A downtown business owner says the public health department’s crackdown on tobacco is warranted, but not if it’s intended to stop all forms of smoking.
“I think they’re going a step too far. It’s becoming Communist within a country like Canada,” said Charbel Karakouzian.
He co-owns the Garlic Corner shawarma restaurant in the Byward Market, which offers hookah or water-pipe smoking.
Unlike many shisha bars which use tobacco and claim it’s herbal, he says his product is entirely natural, and those places have given bonafide businesses like his a bad rep.
“I would support closing down these places, giving them fines, shutting them down from business, like the alcohol and gaming commission do with bars,” Karakouzian said.
Herbal or not, Karakouzian may be outnumbered.
An Ottawa-based tobacco expert wants public health officials to curb the growing popularity of hookah smoking by following the lead of other cities.
“Vancouver and other municipalities have banned smoking of anything — not just tobacco — in restaurants, bars and cafes,” said Rob Cunningham, a lawyer and senior policy analyst at the Canadian Cancer Society.
“You do not have any water-pipe, hookah smoking in Vancouver. We shouldn’t have any in Ottawa.”
At the board of health meeting on Feb. 6, a three-year clean-air strategy was given the thumbs up.
The board approved a recommendation to ban smoking on all city property, including outdoor festivals, fruit and vegetable markets, parks, patios and beaches.
Businesses offering hookah or shisha, however, allow smoking indoors and are excluded from the ban.
A long-time public health advocate is looking to see the playing field levelled.
“If the city prohibits smoking on patios, surely it isn’t right to allow the same harmful chemicals to be inhaled inside, just because the tobacco or herbs being smoked are heated instead of lit,” said Janice Forsythe.
“To paraphrase an old adage, where there’s smoke, there’s health damage.”
Local health officials are recommending hookah bars fall under the Smoke-Free Ontario Act.
“From the perspective of regulating it, there are a few technical elements that need to be worked on at the provincial level and at the federal level,” said Ottawa’s medical officer of health Dr. Isra Levy.
There’s a misconception, Cunningham says, about hookah being safe.
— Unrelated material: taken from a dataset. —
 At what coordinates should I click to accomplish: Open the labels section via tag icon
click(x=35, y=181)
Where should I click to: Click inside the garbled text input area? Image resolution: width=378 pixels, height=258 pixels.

“Often, there’s a claim that there’s no tobacco in the mixture, but there really is. And consumers want that, because there’s nicotine, and they want nicotine to satisfy their addiction,” said Cunningham.
At the Garlic Corner, “we’ve never had tobacco products. The inspectors come here all the time,” said Karakouzian.
The city’s media relations department did not respond to the Sun’s request to confirm this information.